• **GIVEN PASSAGE**
The DOF’ asserts that there’s nothing significant about the BCA. Yet nowhere else in the entire state forest system have 36 rare, threatened and endangered animal and insect species, dozens of state listed plants, and hundreds of spiders, insects, fungi and lichen never identified in Indiana before or in some cases identified anywhere else, been found. Additionally, in many instances, the 41 scientists from 13 colleges and universities that conducted these surveys found healthy, reproducing populations of these species in the BCA.
The Morgan-Monroe and Yellowwood State Forests BCA is the most important part of the entire State Forest system we can protect. We have the opportunity to do just that, but if the DoF does not designate it as an HCVF now, it will soon be logged and never return to the old growth condition.
Under the HCVF review process, the State Forester has up to 60 days from the date of the Committee recommendation to make a final decision. No decision has been made to date. So we need a massive outpouring of support from the broader conservation community to persuade John Seifert and Governor Eric Holcomb to accept the HCVF2 proposal and set aside this 2,380 acre area as the only large refuge of rich, diverse, older forest habitat in our state forest system.

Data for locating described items
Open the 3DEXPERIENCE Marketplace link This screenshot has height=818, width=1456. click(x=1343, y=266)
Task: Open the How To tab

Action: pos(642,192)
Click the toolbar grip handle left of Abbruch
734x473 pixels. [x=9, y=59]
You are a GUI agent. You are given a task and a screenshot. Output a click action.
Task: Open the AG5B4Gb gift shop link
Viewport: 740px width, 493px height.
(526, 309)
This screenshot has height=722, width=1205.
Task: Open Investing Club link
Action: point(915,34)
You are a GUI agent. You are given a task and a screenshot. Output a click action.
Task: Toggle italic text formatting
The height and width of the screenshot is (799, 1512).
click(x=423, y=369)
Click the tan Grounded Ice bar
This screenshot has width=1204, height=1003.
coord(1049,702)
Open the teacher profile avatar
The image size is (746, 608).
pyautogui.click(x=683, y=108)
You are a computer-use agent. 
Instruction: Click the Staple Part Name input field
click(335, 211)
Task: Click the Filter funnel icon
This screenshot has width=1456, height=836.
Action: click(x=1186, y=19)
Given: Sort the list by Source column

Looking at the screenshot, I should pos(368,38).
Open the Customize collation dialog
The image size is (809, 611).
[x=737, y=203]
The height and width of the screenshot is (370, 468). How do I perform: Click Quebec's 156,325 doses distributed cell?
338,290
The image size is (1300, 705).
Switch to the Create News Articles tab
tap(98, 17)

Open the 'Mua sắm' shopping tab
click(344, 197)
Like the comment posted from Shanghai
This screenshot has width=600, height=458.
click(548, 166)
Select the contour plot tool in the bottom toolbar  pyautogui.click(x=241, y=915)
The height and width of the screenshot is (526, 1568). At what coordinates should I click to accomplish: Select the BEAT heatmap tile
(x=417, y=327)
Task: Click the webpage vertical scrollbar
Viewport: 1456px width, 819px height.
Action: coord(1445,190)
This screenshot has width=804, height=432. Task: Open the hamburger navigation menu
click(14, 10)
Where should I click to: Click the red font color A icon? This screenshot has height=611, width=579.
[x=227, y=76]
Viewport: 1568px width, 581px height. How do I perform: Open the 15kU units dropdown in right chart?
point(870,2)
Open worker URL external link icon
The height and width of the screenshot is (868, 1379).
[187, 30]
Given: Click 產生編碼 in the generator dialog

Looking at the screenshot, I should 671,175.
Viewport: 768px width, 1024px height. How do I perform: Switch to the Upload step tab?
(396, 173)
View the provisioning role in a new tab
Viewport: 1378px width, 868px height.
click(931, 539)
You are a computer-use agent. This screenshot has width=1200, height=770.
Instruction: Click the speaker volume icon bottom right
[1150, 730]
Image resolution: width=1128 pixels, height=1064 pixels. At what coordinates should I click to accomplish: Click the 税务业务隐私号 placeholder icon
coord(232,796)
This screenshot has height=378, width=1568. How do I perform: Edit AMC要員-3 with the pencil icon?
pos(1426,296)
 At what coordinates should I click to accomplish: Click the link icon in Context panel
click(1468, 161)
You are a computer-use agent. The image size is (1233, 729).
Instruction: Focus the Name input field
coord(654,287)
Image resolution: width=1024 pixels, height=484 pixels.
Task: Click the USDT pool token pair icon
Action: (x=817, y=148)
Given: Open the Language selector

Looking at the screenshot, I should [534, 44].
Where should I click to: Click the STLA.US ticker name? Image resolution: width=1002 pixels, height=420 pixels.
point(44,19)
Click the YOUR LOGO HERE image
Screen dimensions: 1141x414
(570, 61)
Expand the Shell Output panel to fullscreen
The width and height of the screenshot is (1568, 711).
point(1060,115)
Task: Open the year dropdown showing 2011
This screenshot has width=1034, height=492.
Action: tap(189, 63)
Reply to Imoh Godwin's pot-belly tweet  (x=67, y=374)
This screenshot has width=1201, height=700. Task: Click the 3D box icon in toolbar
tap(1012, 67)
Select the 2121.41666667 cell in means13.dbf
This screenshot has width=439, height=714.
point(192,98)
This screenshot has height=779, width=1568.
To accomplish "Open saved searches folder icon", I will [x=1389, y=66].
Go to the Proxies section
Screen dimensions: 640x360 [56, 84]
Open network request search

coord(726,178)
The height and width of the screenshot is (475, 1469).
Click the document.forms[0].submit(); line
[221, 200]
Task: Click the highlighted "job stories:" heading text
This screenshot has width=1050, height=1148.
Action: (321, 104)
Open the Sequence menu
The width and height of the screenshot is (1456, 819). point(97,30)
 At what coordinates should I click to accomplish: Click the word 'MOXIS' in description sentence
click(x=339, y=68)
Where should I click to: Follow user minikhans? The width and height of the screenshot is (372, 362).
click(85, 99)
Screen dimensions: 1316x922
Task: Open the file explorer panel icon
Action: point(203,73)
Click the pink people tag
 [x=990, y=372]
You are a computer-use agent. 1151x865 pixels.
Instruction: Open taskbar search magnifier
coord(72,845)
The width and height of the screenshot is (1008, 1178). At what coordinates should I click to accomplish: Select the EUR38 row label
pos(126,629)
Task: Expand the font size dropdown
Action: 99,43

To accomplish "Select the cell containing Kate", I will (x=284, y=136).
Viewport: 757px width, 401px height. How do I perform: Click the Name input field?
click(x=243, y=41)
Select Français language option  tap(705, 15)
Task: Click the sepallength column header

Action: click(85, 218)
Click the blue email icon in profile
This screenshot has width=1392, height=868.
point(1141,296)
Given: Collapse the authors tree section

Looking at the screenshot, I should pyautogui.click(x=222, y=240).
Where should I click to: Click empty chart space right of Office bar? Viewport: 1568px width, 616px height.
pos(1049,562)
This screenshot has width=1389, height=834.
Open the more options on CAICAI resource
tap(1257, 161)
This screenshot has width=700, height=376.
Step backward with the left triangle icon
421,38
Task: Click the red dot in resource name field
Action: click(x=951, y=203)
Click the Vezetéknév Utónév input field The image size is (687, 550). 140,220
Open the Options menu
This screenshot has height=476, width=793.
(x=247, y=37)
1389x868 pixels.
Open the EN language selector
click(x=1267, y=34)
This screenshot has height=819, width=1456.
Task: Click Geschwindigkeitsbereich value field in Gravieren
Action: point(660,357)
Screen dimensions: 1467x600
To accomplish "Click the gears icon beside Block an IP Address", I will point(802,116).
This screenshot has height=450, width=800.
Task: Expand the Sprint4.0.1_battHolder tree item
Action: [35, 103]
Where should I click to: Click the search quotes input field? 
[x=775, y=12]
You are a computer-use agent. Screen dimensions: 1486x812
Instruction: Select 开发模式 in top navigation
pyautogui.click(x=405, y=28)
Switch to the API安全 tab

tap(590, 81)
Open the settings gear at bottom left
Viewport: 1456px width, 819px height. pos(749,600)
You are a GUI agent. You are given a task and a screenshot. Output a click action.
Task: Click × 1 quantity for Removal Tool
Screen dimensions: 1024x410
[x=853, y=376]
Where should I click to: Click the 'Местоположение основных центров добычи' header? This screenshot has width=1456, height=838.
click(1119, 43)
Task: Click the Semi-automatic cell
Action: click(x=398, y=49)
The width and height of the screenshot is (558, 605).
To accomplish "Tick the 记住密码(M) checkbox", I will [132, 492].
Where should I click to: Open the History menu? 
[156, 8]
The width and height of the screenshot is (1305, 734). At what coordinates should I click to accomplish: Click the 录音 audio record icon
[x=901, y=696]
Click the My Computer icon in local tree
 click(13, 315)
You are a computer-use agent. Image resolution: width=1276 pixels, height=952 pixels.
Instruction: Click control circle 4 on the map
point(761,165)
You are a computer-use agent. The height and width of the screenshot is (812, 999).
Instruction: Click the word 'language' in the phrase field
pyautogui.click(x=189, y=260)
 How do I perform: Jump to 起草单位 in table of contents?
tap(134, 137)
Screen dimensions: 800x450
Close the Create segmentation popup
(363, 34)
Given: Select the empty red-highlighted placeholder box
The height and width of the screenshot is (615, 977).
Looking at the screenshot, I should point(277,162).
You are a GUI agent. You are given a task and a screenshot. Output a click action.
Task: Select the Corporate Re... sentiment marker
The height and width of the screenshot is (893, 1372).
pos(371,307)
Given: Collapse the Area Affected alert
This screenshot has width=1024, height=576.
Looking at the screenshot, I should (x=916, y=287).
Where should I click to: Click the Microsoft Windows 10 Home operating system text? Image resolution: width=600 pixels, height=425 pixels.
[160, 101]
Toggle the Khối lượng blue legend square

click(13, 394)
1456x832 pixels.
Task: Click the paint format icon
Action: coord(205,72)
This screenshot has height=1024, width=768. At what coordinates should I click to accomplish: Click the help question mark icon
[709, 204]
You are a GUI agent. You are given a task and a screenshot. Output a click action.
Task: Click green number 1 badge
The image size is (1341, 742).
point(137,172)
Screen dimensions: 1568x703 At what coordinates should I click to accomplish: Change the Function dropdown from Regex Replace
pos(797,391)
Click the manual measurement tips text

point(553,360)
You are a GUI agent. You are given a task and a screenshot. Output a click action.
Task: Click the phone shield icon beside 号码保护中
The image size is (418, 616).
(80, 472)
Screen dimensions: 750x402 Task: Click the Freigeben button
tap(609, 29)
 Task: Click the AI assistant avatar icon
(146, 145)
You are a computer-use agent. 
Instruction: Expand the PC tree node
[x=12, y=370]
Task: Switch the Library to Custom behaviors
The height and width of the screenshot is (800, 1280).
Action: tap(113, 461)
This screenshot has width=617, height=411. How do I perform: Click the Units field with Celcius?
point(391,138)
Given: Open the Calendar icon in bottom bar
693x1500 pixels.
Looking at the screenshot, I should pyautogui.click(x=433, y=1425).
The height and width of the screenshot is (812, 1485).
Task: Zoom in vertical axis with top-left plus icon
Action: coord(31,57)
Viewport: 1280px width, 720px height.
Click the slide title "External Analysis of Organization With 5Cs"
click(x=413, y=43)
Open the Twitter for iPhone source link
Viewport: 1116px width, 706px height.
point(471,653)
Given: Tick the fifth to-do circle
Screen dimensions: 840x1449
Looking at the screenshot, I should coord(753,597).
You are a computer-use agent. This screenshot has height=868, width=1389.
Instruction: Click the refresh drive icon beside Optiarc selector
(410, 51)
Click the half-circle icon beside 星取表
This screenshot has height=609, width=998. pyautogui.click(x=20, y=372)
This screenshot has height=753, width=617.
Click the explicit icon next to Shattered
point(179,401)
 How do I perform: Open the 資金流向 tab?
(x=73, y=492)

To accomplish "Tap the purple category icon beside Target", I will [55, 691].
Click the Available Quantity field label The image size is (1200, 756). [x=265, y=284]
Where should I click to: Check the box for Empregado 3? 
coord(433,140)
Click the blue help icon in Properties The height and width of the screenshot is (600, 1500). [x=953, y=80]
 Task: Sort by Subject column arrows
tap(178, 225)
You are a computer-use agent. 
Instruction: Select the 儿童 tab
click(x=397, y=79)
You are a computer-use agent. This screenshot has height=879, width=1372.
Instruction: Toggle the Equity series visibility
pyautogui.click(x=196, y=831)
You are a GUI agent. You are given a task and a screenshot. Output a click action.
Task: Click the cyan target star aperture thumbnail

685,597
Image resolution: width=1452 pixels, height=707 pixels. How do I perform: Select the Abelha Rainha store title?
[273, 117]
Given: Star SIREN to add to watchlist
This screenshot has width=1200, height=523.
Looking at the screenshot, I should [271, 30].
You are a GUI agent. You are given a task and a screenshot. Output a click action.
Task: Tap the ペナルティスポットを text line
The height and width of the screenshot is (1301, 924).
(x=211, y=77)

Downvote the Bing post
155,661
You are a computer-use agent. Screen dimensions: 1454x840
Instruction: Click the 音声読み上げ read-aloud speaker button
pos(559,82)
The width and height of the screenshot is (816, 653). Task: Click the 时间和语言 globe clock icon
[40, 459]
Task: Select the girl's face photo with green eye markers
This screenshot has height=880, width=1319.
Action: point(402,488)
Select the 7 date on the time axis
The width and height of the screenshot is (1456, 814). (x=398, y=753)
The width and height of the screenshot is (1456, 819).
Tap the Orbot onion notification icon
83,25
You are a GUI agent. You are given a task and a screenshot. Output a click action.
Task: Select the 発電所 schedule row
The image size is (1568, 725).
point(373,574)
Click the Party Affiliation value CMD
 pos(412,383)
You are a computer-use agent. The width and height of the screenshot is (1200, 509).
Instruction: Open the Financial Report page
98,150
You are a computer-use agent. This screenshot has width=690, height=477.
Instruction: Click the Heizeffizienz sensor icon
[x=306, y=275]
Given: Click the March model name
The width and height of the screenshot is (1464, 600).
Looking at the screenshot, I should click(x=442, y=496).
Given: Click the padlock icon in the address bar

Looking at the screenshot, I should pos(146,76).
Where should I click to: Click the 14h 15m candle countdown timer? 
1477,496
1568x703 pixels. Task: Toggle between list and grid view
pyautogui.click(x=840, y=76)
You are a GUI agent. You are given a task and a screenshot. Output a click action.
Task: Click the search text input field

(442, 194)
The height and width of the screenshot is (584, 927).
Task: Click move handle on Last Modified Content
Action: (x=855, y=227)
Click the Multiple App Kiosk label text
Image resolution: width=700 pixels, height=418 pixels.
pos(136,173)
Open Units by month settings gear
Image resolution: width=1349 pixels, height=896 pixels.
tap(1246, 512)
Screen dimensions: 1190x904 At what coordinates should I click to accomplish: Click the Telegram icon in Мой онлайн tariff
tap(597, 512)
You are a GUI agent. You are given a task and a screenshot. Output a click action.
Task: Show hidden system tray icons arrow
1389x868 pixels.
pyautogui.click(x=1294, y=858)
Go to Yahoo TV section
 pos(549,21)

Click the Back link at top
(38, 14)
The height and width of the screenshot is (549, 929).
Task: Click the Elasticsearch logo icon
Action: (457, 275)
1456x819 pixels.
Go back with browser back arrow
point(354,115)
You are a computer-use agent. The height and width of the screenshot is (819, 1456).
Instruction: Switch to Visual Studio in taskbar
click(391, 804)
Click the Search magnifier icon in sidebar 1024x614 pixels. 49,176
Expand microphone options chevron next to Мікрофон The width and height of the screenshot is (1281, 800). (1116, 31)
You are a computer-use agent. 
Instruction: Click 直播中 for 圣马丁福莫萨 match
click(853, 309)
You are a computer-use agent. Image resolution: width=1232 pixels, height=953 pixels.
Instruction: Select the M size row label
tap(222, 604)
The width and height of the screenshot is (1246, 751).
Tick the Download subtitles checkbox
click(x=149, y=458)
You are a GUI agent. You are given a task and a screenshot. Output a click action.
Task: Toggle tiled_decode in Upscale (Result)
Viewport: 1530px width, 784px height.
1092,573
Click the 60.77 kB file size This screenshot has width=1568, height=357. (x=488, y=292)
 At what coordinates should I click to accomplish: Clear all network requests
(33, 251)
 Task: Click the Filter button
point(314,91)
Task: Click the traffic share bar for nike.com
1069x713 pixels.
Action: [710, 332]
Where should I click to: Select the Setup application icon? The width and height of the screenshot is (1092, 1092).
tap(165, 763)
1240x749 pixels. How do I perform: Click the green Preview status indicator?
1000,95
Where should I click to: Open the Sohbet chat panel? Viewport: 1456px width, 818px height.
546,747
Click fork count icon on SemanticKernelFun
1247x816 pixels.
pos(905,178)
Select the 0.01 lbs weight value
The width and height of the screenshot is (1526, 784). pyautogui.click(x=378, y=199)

• **THE TASK**
Extend the passage on protecting the Morgan-Monroe and Yellowwood State Forests area, picking up right after its final sentence.

• **TASK RESPONSE**
Please act now! A decision could be made any day now up to July 8, 2024. We must make our collective voices heard!
Read more about why the BCA should become a High Conservation Value Forest by clicking here. Feel free to incorporate any and all of these points, in your own comments to DoF and the governor.
Please send your comments and/or letters of recommendation to accept IFA’s HCVF proposal to:
John Seifert
State Forester
Phone: 317-232-4116
Email: jseifert@dnr.IN.gov
Governor Eric Holcomb
State House Room 206 Indianapolis, IN 46204-2797
Phone: 317-232-4567
Fax: 317-232-3443
Contact Page: https://www.in.gov/gov/ask-eric/
Please copy your message to your State Senator and Representative.
Click here to find contact information for your state legislators.
We thank you for your help.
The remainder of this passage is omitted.